After taking a back-up of my NAS with the old drives, swapped in one drive at a time, starting by replacing the one with the ATA errors (only one had ATA errors) and also the highest number of reallocated sectors.
Swapped drive by drive and let the NAS rebuild. Was replacing 1.5TB drives, and although I had quite a bit of free space remaining even with those drives, I'm happy to have upped the amount of space available.
Each drive took about 12 hours to rebuild on to, so after two days had a fully rebuilt NAS, now running on brand new, error free drives, with 5 year warranties.
Relieved with it being complete with no data loss. Would have been an inconvenience more than anything if it had failed, but glad it didn't. Fortunate also that it didn't as the ATA errors on one drive were quite high. And on 3 of the 4 drives I had more than 4,000 reallocated sectors, with the 4th drive having only 10.
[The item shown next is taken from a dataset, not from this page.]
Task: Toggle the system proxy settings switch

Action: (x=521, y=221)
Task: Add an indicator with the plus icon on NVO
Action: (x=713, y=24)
Lucky escape, and now well covered.
Thanks for advice on here.
Cheers
Andy
5 Replies
Replies have been turned off for this discussion
- FramerVNETGEAR Employee Retired
Hi andy_eakin,
Only thing would probably be the stress on the drives when its syncing. A possible drive failure on the other drives might occur. The back-up would be your answer to that.
Regards,
- StephenBGuru - Experienced User
If you are making a backup anyway, you could start over with fewer/larger disks.
For instance, 3x4TB would give you an 8 TB volume, and give you an empty bay for expansion later. Building a completely new volume will be faster than rsyncing four times.
- FramerVNETGEAR Employee Retired
Hi andy_eakin,
Just following up. Any news about your disk replacements?